» Work instructions
Sift through the material below and return the lines with "image".

» Source data
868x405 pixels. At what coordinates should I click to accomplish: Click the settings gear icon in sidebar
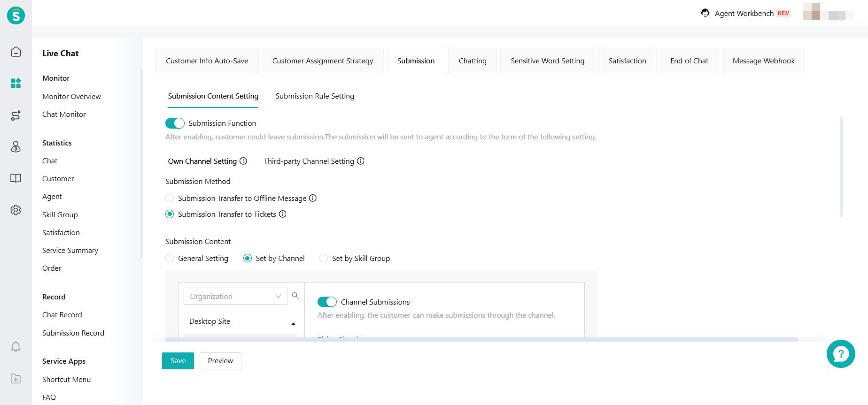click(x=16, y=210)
* * *
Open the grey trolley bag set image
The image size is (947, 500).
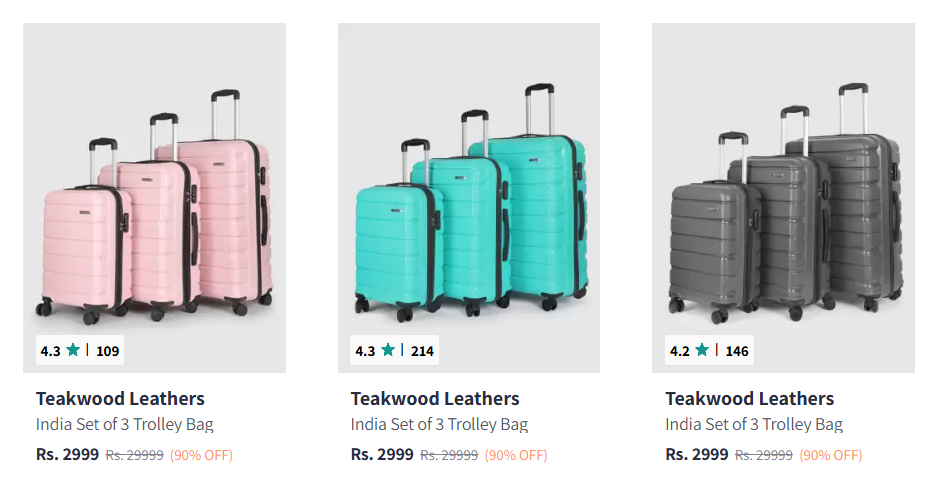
---
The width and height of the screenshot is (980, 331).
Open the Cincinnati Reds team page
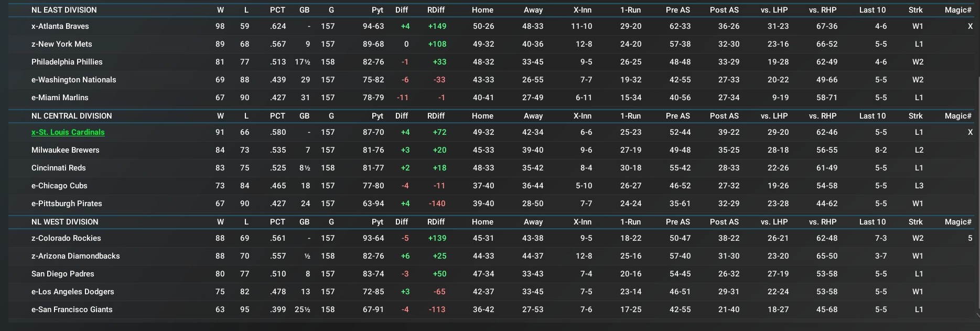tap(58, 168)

» Result for this exercise
Open the grey trolley bag set image
The image size is (947, 500).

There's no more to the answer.